There’s just main parts of my code, if you can spot some mistake I did? (I removed unnecessary part as config parsing, my custom classes for progress managing and so on, but the complete code doesn’t yield any error).
def main():
# Set cuda if it's available, set correct default tensor and set random seed
use_cuda = not config.no_cuda and torch.cuda.is_available()
device = torch.device("cuda" if use_cuda else "cpu")

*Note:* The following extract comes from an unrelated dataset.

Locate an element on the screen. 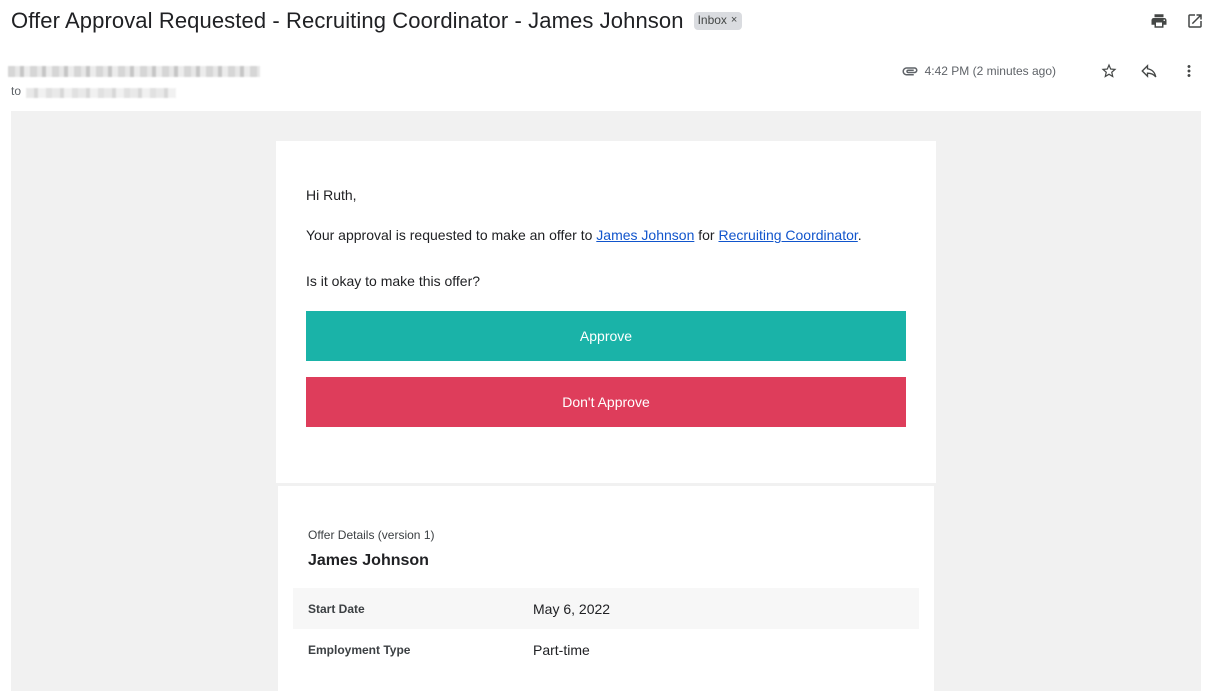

# torch.manual_seed(config.seed) # Tried with or without manual seed
if device.type == 'cuda':
torch.set_default_tensor_type('torch.cuda.FloatTensor')
cudnn.benchmark = True
# Create train dataset factory with transforms and train_loader
train_dataset = dataset_factory.get_train_dataset(transforms=T.Compose([
T.RandomAffine(10, translate=(0.05, 0.05), scale=(0.9, 1.1), shear=5),
T.RandomHorizontalFlip(p=0.5),
T.ToTensor(),
T.Normalize(mean=[0.485, 0.456, 0.406], std=[0.229, 0.224, 0.225]),
]))
train_loader = torch.utils.data.DataLoader(
train_dataset,
batch_size=config.batch_size,
shuffle=True,
num_workers=config.num_of_workers,
pin_memory=config.pin_memory,
)
# Create test dataset with transforms and test_loader
test_dataset = dataset_factory.get_test_dataset(transforms=T.Compose([
T.ToTensor(),
T.Normalize(mean=[0.485, 0.456, 0.406], std=[0.229, 0.224, 0.225]),
]))
test_loader = torch.utils.data.DataLoader(
test_dataset,
batch_size=config.test_batch_size,
shuffle=False,
num_workers=config.num_of_workers,
pin_memory=config.pin_memory,
)
# Create models
model = resnet_18(pretrained=config.pretrained, num_classes=config.feature_size)

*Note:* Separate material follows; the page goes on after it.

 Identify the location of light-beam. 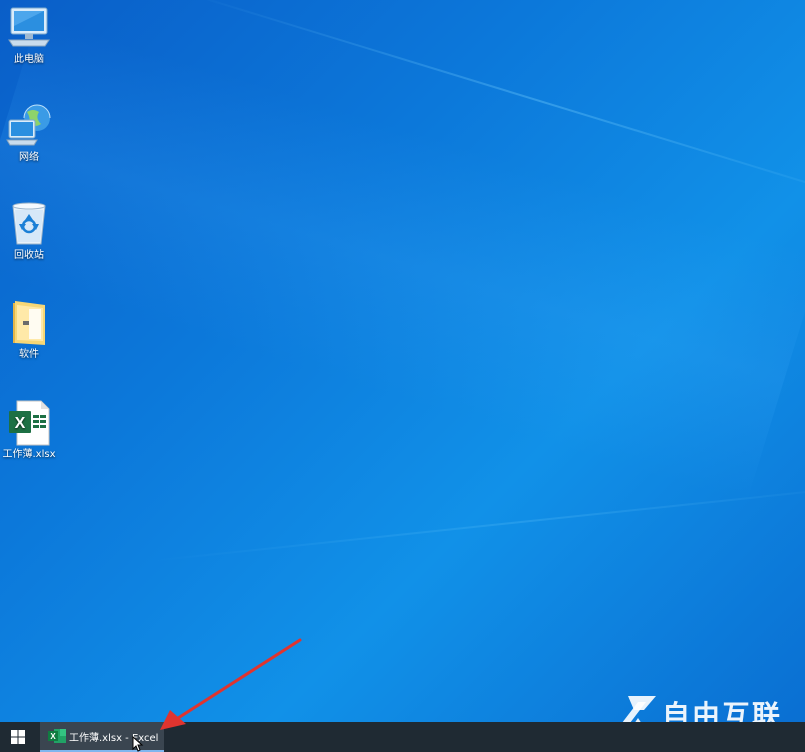
(477, 521).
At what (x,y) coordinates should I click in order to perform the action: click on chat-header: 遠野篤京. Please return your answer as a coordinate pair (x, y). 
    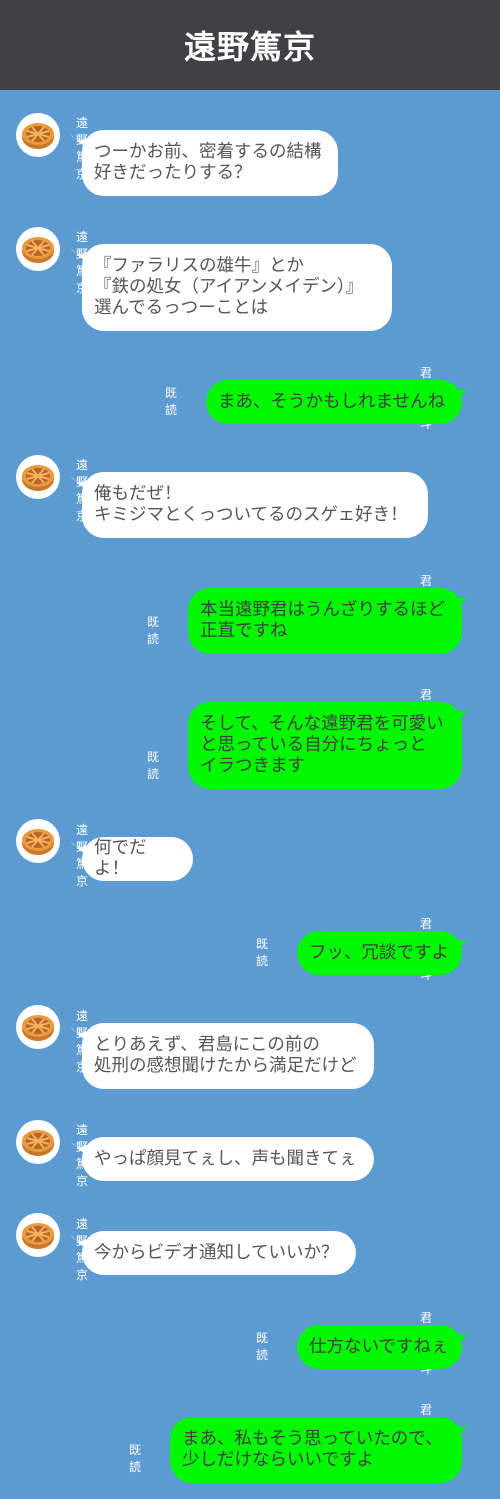
    Looking at the image, I should click on (250, 45).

fc_layer = AddMarginProduct(config.feature_size, train_dataset.one_hot_vector_classes)
# Cast to device
model.to(device)
fc_layer.to(device)
# Create loss func and optimizer
criterion = F.cross_entropy
optimizer = torch.optim.SGD([{'params': model.parameters()}, {'params': fc_layer.parameters()}], lr=config.lr, weight_decay=config.weight_decay, momentum=config.momentum)
# Set scheduler and set initial epoch
scheduler = StepLR(optimizer, step_size=config.lr_step_size, gamma=config.lr_gammma)
start_epoch = 1
# Model manager is just wrapper for torch.save() and torch.load(), because it automatically adds best accuracies to the dictionary
model_manager = ModelManager()
# If we should resume
if args.resume and os.path.isfile(args.resume):
fc_load_failed = False
# Load the checkpoint
print('Loading checkpoint {}'.format(args.resume))

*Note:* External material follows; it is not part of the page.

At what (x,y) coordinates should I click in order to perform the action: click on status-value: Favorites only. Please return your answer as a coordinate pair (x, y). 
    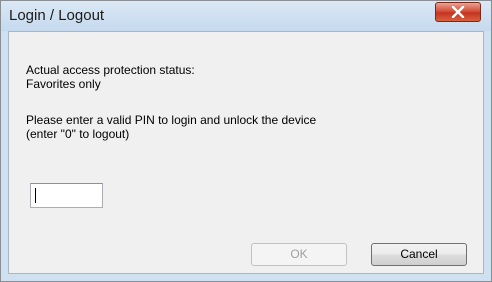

checkpoint_state = model_manager.load_model_checkpoint(args.resume)
# Models
model.load_state_dict(checkpoint_state["models"]["model"])
try:
fc_layer.load_state_dict(checkpoint_state["models"]["fc_layer"])
# fc_layer.to(device)
except Exception as e:
fc_load_failed = True
print("Cannot load fc_layer (probably wrong dimensions from loaded model) - exception: ", e)
# Load model only (not the optimizer and other options)
if not args.model_only:
scheduler.load_state_dict(checkpoint_state['scheduler'])
if not fc_load_failed:
optimizer.load_state_dict(checkpoint_state['optimizer'])
start_epoch = checkpoint_state['epoch'] + 1
config.epochs += start_epoch
print("Loaded checkpoint '{}' (epoch {})".format(args.resume, start_epoch))
# Train
for epoch in range(start_epoch, config.epochs):
scheduler.step()
# In this function is called model.train() and fc_layer.train()
train(config, model, fc_layer, device, train_loader, optimizer, criterion, epoch, update_logger, epoch_logger)
# There is called model.eval() and fc_layer.eval()
lfw_acc = test(config, model, fc_layer, device, test_loader, criterion, epoch_logger, epoch, evaluator, plots_dir)
# Save model after each epoch
model_manager.save_model_checkpoint(
os.path.join(models_dir, "{}_e_{}_acc_{}.pth".format(config.model, str(epoch).zfill(4), lfw_acc)),
{
"model_arch": config.model,
"fc_layer_arch": config.fc_layer,
"models": {
"model": model.state_dict(),
"fc_layer": fc_layer.state_dict()
},
"optimizer": optimizer.state_dict(),
"scheduler": scheduler.state_dict(),
"epoch": epoch,
},
lfw_acc,
os.path.join(models_dir, "{}_best.pth".format(config.model))
)
Have I done anything wrong?
Also I tried pytorch version 0.4.1 and 1.0.0, and nothing changed.
Thank you very much for your help, I am a little desperate, because I am out of ideas what could be wrong.